++++ RECORDED DATA ++++

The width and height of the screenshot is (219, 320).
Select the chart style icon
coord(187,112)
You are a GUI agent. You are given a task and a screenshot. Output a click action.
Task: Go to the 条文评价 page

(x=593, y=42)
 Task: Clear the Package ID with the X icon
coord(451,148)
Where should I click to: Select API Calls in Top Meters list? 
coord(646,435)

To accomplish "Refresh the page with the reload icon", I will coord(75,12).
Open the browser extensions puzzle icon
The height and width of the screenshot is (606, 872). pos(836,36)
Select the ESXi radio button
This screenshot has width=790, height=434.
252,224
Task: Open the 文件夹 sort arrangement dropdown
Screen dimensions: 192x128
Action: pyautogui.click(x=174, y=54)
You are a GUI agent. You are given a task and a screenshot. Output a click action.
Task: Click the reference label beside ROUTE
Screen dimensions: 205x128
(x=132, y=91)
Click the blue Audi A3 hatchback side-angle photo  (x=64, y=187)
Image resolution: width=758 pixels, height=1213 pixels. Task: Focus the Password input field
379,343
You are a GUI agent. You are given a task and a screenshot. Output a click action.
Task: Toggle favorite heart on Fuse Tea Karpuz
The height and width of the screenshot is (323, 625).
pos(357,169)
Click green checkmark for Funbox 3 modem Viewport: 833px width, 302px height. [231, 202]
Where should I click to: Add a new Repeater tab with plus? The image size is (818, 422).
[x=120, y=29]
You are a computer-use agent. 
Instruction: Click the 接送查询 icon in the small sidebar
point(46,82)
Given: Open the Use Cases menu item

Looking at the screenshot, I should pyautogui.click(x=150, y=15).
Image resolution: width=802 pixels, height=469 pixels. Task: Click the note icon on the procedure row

++++

Copy all the data. Match it exactly.

The width and height of the screenshot is (219, 320).
Select the chart style icon
coord(187,112)
You are a GUI agent. You are given a task and a screenshot. Output a click action.
Task: Go to the 条文评价 page

(x=593, y=42)
 Task: Clear the Package ID with the X icon
coord(451,148)
Where should I click to: Select API Calls in Top Meters list? 
coord(646,435)

To accomplish "Refresh the page with the reload icon", I will coord(75,12).
Open the browser extensions puzzle icon
The height and width of the screenshot is (606, 872). pos(836,36)
Select the ESXi radio button
This screenshot has width=790, height=434.
252,224
Task: Open the 文件夹 sort arrangement dropdown
Screen dimensions: 192x128
Action: pyautogui.click(x=174, y=54)
You are a GUI agent. You are given a task and a screenshot. Output a click action.
Task: Click the reference label beside ROUTE
Screen dimensions: 205x128
(x=132, y=91)
Click the blue Audi A3 hatchback side-angle photo  (x=64, y=187)
Image resolution: width=758 pixels, height=1213 pixels. Task: Focus the Password input field
379,343
You are a GUI agent. You are given a task and a screenshot. Output a click action.
Task: Toggle favorite heart on Fuse Tea Karpuz
The height and width of the screenshot is (323, 625).
pos(357,169)
Click green checkmark for Funbox 3 modem Viewport: 833px width, 302px height. [231, 202]
Where should I click to: Add a new Repeater tab with plus? The image size is (818, 422).
[x=120, y=29]
You are a computer-use agent. 
Instruction: Click the 接送查询 icon in the small sidebar
point(46,82)
Given: Open the Use Cases menu item

Looking at the screenshot, I should pyautogui.click(x=150, y=15).
Image resolution: width=802 pixels, height=469 pixels. Task: Click the note icon on the procedure row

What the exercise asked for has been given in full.